Evelyn reminded us that she is a mental health social worker, which means she is an “Approved Mental Health Professional (AMHP)”. Now the approved mental health professional historically has been as A role that was exclusively for social workers. Since 2008, it has been possible for non social workers, nurses, occupational therapists, psychologists to have that role.
Evelyn feels what is really important is that people have information about the role of the nearest relative, because what happens as an AMHP is that you are assessing someone under the Mental Health Act, either you’re planning an assessment that’s going to take place in the community or you’ve been asked to assess someone who’s already an inpatient in the mental ward. This could be because they have come in as an informal inpatient, and they are now having a mental health assessment on the ward.
The function of the nearest relative is to provide a safeguard under the mental health act. So in order to ensure that people have person/patient interests and also they have the person’s well-being considered. The nearest relative has an important role other than the doctors who are involved in making recommendations for detention, or the amp who is employed by the local authority to also act as a safeguard.
The idea is that the nearest relative is intended to be the person who is thought to be closest to the patient, and who therefore knows them best, and is able to, to act in their best interest.
When the Mental Health Act was originally devised in the early 80s (1983), the current Mental Health Act, used as a sort of table for identifying new relatives. That table now seems quite outdated so therefore there was a proposal to change the act so that people can actually choose the nearest relative. Evelyn mentioned they have a system where the nearest relative ( Section 26 of the act). says if you are the husband or wife or civil partner of a person, then generally you will be the nearest relative. Then the table goes on from there.

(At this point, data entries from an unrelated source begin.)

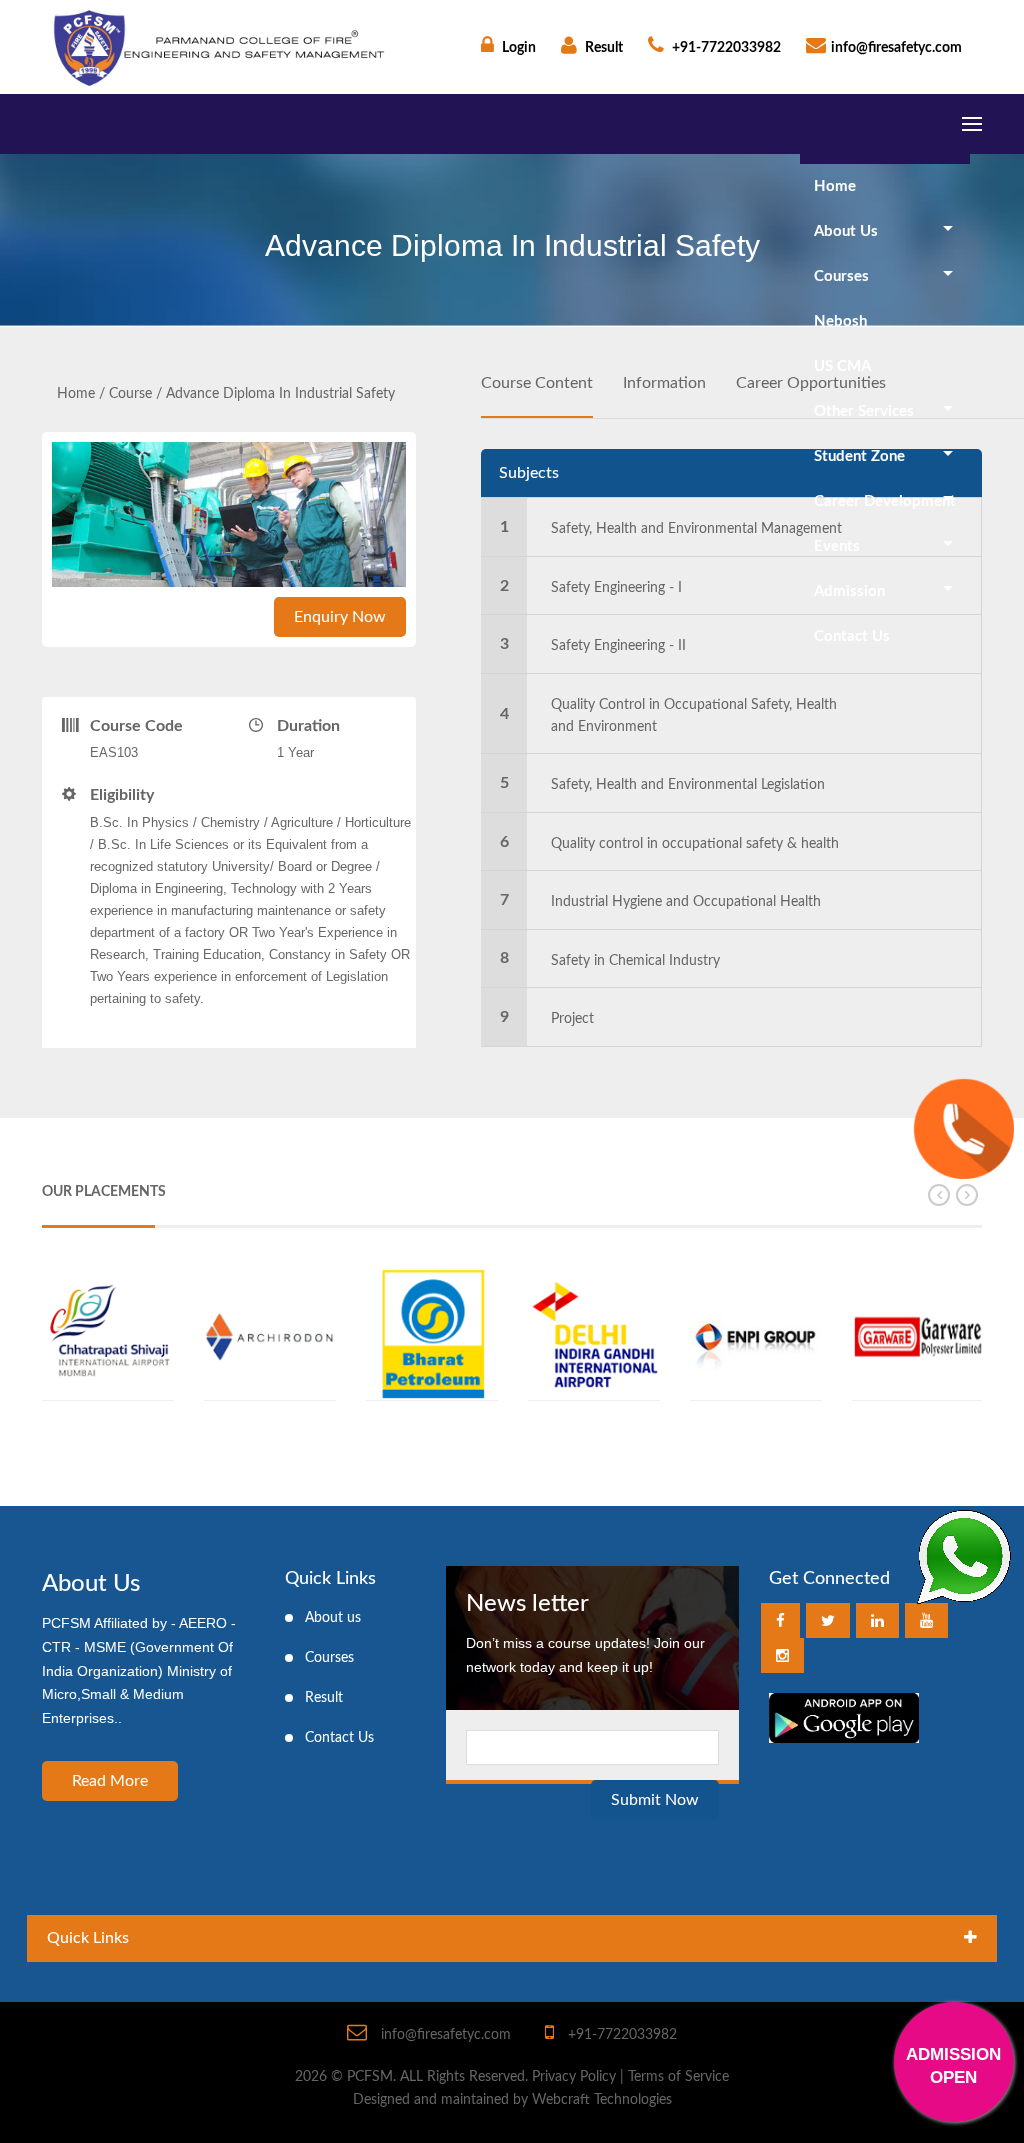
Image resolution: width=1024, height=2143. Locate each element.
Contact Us (852, 636)
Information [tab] (664, 383)
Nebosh (840, 321)
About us (333, 1618)
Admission (849, 591)
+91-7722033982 (725, 48)
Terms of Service (678, 2077)
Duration (308, 726)
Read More (110, 1781)
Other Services (864, 411)
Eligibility (122, 795)
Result (602, 48)
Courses (841, 276)
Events (837, 546)
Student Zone (859, 456)
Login (517, 48)
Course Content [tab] (537, 383)
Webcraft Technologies (602, 2100)
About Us (846, 231)
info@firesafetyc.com (896, 48)
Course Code (136, 726)
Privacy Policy (574, 2077)
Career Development (885, 501)
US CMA (842, 366)
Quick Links (88, 1938)
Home (835, 186)
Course (130, 394)
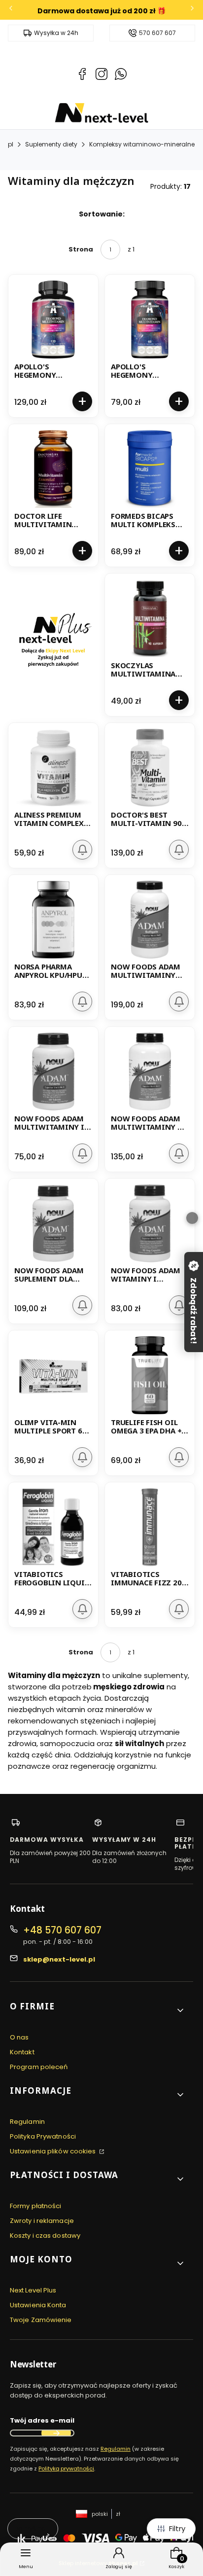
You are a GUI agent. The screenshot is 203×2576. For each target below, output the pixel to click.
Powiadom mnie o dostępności (82, 849)
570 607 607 (157, 33)
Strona (80, 249)
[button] (97, 2010)
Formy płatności (36, 2206)
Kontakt (22, 2052)
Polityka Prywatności (43, 2136)
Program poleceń (39, 2067)
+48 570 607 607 (62, 1930)
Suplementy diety (51, 144)
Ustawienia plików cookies (54, 2151)
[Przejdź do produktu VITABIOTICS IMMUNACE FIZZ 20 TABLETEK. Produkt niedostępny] (150, 1527)
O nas (19, 2037)
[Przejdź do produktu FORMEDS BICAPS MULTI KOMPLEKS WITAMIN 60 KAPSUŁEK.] (150, 469)
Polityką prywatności (66, 2468)
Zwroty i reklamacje (42, 2220)
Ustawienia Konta (38, 2305)
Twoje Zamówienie (41, 2320)
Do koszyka (82, 401)
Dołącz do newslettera (56, 2433)
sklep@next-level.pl (59, 1959)
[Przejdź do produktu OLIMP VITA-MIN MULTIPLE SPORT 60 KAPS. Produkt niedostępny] (53, 1375)
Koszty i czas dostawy (45, 2235)
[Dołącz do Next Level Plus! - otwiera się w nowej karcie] (53, 644)
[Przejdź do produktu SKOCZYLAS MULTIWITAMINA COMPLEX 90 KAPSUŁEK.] (150, 618)
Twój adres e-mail (42, 2420)
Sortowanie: (102, 214)
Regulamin (27, 2121)
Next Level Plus (33, 2290)
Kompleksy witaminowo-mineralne (142, 144)
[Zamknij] (192, 1218)
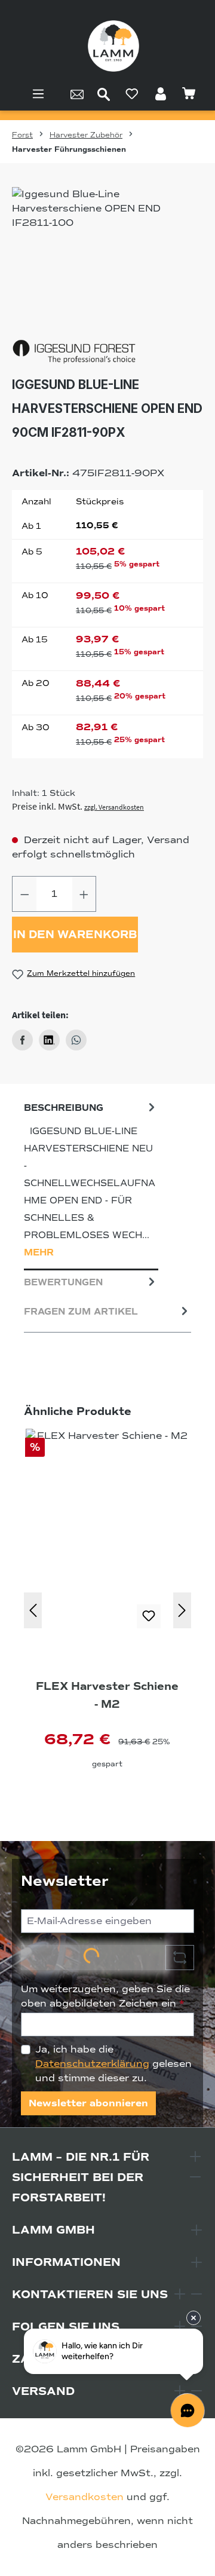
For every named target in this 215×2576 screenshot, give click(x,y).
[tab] (91, 1183)
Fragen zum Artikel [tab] (81, 1311)
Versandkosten (84, 2497)
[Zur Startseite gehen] (113, 46)
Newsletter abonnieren (88, 2103)
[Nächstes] (182, 1610)
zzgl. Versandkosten (114, 806)
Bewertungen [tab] (63, 1282)
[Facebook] (22, 1040)
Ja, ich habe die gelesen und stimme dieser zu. (113, 2064)
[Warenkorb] (188, 94)
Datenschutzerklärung (92, 2064)
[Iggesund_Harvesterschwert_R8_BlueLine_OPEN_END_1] (107, 254)
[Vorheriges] (33, 1610)
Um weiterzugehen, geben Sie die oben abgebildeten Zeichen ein (105, 1996)
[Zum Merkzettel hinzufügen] (149, 1616)
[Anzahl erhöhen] (84, 894)
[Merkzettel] (132, 94)
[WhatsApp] (76, 1040)
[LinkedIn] (49, 1040)
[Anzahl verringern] (24, 894)
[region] (107, 254)
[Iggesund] (107, 352)
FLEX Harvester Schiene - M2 (107, 1695)
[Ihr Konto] (160, 94)
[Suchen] (104, 94)
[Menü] (38, 94)
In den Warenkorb (75, 934)
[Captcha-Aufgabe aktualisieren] (179, 1957)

Husband, wife or civil partner
Son or daughter
Father or mother
Brother or sister
Uncle or aunt
Nephew or niece
The issue is that it is a rigid order that is set out in the law that determines who is the nearest relative? And currently, the amp and the patient have little to no say over that.
The proposal is that under the Under the new Mental Health Act that’s coming in; Mental Health patients in advance of mental health assessments, when they have “capacity” to do so will be able to nominate their OWN nearest relative and choose the person that they think will best reflect their their wishes, and will act in their interests.
So this change is going to be significant in the legal situation, assuming that the The bill has not yet gone through Parliament, which is about increasing the patient’s choice, and enabling patients to be more involved in the decisions around there care and treatment.
QUESTIONS AND STATEMENTS FROM MEMBERS
Sometimes the nearest relative is usually the carer or friend. So when it comes to the nearest relative, could it not be changed to “The nearest relative or carer?”. Because sometimes the nearest relative might be 100 miles away.
Can the nearest relative refuse because of bad history with their parents, whether they’d been abused and they just they just basically have cut links can they refuse if they were contacted?
Do you have any like sort of queries or concerns regarding the new changes to the mental health act? and the second question on is there like a list somewhere on like the duties an AMHP that could be tailored to how they deal with unpaid carers?